#### EXERCISE
Reproduce the data exactly.

Stored data
---
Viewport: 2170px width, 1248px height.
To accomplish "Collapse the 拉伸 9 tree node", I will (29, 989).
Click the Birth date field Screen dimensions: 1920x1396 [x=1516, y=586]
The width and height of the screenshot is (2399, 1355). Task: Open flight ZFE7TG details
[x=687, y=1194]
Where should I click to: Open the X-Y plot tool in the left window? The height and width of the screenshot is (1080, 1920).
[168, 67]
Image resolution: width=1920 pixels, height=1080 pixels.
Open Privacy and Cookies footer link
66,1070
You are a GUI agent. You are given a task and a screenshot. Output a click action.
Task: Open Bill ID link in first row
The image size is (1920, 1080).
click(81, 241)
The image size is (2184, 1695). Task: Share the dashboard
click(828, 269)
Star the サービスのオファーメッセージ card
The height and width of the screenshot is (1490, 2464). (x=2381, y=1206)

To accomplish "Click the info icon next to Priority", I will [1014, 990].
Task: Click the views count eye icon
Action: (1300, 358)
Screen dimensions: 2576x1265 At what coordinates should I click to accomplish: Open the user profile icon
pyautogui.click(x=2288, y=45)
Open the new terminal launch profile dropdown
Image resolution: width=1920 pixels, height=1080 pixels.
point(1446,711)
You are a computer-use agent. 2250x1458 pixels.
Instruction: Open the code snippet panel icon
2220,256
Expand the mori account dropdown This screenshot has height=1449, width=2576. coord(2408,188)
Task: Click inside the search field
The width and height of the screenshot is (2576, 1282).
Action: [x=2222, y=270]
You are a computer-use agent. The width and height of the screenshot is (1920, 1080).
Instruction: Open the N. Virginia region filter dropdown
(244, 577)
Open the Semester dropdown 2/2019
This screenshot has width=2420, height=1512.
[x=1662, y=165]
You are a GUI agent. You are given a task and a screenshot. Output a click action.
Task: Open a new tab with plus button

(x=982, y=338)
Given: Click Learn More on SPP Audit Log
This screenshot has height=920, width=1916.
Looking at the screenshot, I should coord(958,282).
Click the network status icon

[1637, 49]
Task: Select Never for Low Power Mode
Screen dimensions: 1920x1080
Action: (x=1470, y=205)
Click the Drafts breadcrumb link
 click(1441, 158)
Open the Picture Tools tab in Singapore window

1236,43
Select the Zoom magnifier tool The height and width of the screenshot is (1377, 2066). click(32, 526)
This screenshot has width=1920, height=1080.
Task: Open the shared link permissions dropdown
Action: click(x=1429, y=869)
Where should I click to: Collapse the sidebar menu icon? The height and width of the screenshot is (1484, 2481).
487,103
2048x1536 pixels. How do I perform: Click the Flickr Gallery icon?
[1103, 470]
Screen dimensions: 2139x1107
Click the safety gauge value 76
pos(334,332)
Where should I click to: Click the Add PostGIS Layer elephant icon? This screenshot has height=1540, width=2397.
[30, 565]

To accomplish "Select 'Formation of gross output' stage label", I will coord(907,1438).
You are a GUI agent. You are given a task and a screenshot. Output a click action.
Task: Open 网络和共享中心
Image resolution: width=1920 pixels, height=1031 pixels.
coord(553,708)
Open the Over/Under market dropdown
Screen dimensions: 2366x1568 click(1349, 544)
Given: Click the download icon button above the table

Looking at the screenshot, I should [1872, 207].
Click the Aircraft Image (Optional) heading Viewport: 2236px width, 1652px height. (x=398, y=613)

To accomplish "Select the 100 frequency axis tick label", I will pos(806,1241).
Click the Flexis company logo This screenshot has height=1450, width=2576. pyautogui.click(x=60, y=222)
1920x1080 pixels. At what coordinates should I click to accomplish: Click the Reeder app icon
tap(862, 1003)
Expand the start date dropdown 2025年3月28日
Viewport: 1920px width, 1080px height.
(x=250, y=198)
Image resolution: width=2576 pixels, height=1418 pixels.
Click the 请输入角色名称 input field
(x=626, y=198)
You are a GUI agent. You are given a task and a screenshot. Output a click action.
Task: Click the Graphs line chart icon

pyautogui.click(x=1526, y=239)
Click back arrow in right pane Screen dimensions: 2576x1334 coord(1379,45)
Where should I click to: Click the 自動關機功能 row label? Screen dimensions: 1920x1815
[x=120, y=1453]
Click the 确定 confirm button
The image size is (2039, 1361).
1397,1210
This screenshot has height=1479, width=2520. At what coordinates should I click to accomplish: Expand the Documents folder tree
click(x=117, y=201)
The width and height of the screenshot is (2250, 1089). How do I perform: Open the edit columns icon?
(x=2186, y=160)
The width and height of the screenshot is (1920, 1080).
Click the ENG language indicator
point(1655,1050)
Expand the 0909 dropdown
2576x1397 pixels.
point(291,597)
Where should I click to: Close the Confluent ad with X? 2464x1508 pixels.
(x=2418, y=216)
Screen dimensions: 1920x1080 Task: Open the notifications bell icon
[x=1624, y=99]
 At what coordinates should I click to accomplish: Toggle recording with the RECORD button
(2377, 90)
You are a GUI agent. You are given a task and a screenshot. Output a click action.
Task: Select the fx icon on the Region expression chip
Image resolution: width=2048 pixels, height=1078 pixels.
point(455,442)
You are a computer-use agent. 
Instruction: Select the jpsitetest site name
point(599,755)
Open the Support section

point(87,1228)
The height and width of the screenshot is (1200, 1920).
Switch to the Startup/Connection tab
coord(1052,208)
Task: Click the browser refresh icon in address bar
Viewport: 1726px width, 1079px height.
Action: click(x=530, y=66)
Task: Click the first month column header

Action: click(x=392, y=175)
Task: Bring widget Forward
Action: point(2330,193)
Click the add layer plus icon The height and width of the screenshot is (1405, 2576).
---
#### RESULT FOR THIS TASK
Viewport: 2170px width, 1248px height.
To accomplish "Collapse the 拉伸 9 tree node", I will (29, 989).
Click the Birth date field Screen dimensions: 1920x1396 [x=1516, y=586]
The width and height of the screenshot is (2399, 1355). Task: Open flight ZFE7TG details
[x=687, y=1194]
Where should I click to: Open the X-Y plot tool in the left window? The height and width of the screenshot is (1080, 1920).
[168, 67]
Image resolution: width=1920 pixels, height=1080 pixels.
Open Privacy and Cookies footer link
66,1070
You are a GUI agent. You are given a task and a screenshot. Output a click action.
Task: Open Bill ID link in first row
The image size is (1920, 1080).
click(81, 241)
The image size is (2184, 1695). Task: Share the dashboard
click(828, 269)
Star the サービスのオファーメッセージ card
The height and width of the screenshot is (1490, 2464). (x=2381, y=1206)

To accomplish "Click the info icon next to Priority", I will [1014, 990].
Task: Click the views count eye icon
Action: (1300, 358)
Screen dimensions: 2576x1265 At what coordinates should I click to accomplish: Open the user profile icon
pyautogui.click(x=2288, y=45)
Open the new terminal launch profile dropdown
Image resolution: width=1920 pixels, height=1080 pixels.
point(1446,711)
You are a computer-use agent. 2250x1458 pixels.
Instruction: Open the code snippet panel icon
2220,256
Expand the mori account dropdown This screenshot has height=1449, width=2576. coord(2408,188)
Task: Click inside the search field
The width and height of the screenshot is (2576, 1282).
Action: [x=2222, y=270]
You are a computer-use agent. The width and height of the screenshot is (1920, 1080).
Instruction: Open the N. Virginia region filter dropdown
(244, 577)
Open the Semester dropdown 2/2019
This screenshot has width=2420, height=1512.
[x=1662, y=165]
You are a GUI agent. You are given a task and a screenshot. Output a click action.
Task: Open a new tab with plus button

(x=982, y=338)
Given: Click Learn More on SPP Audit Log
This screenshot has height=920, width=1916.
Looking at the screenshot, I should coord(958,282).
Click the network status icon

[1637, 49]
Task: Select Never for Low Power Mode
Screen dimensions: 1920x1080
Action: (x=1470, y=205)
Click the Drafts breadcrumb link
 click(1441, 158)
Open the Picture Tools tab in Singapore window

1236,43
Select the Zoom magnifier tool The height and width of the screenshot is (1377, 2066). click(32, 526)
This screenshot has width=1920, height=1080.
Task: Open the shared link permissions dropdown
Action: click(x=1429, y=869)
Where should I click to: Collapse the sidebar menu icon? The height and width of the screenshot is (1484, 2481).
487,103
2048x1536 pixels. How do I perform: Click the Flickr Gallery icon?
[1103, 470]
Screen dimensions: 2139x1107
Click the safety gauge value 76
pos(334,332)
Where should I click to: Click the Add PostGIS Layer elephant icon? This screenshot has height=1540, width=2397.
[30, 565]

To accomplish "Select 'Formation of gross output' stage label", I will coord(907,1438).
You are a GUI agent. You are given a task and a screenshot. Output a click action.
Task: Open 网络和共享中心
Image resolution: width=1920 pixels, height=1031 pixels.
coord(553,708)
Open the Over/Under market dropdown
Screen dimensions: 2366x1568 click(1349, 544)
Given: Click the download icon button above the table

Looking at the screenshot, I should [1872, 207].
Click the Aircraft Image (Optional) heading Viewport: 2236px width, 1652px height. (x=398, y=613)

To accomplish "Select the 100 frequency axis tick label", I will pos(806,1241).
Click the Flexis company logo This screenshot has height=1450, width=2576. pyautogui.click(x=60, y=222)
1920x1080 pixels. At what coordinates should I click to accomplish: Click the Reeder app icon
tap(862, 1003)
Expand the start date dropdown 2025年3月28日
Viewport: 1920px width, 1080px height.
(x=250, y=198)
Image resolution: width=2576 pixels, height=1418 pixels.
Click the 请输入角色名称 input field
(x=626, y=198)
You are a GUI agent. You are given a task and a screenshot. Output a click action.
Task: Click the Graphs line chart icon

pyautogui.click(x=1526, y=239)
Click back arrow in right pane Screen dimensions: 2576x1334 coord(1379,45)
Where should I click to: Click the 自動關機功能 row label? Screen dimensions: 1920x1815
[x=120, y=1453]
Click the 确定 confirm button
The image size is (2039, 1361).
1397,1210
This screenshot has height=1479, width=2520. At what coordinates should I click to accomplish: Expand the Documents folder tree
click(x=117, y=201)
The width and height of the screenshot is (2250, 1089). How do I perform: Open the edit columns icon?
(x=2186, y=160)
The width and height of the screenshot is (1920, 1080).
Click the ENG language indicator
point(1655,1050)
Expand the 0909 dropdown
2576x1397 pixels.
point(291,597)
Where should I click to: Close the Confluent ad with X? 2464x1508 pixels.
(x=2418, y=216)
Screen dimensions: 1920x1080 Task: Open the notifications bell icon
[x=1624, y=99]
 At what coordinates should I click to accomplish: Toggle recording with the RECORD button
(2377, 90)
You are a GUI agent. You are given a task and a screenshot. Output a click action.
Task: Select the fx icon on the Region expression chip
Image resolution: width=2048 pixels, height=1078 pixels.
point(455,442)
You are a computer-use agent. 
Instruction: Select the jpsitetest site name
point(599,755)
Open the Support section

point(87,1228)
The height and width of the screenshot is (1200, 1920).
Switch to the Startup/Connection tab
coord(1052,208)
Task: Click the browser refresh icon in address bar
Viewport: 1726px width, 1079px height.
Action: click(x=530, y=66)
Task: Click the first month column header

Action: click(x=392, y=175)
Task: Bring widget Forward
Action: point(2330,193)
Click the add layer plus icon The height and width of the screenshot is (1405, 2576).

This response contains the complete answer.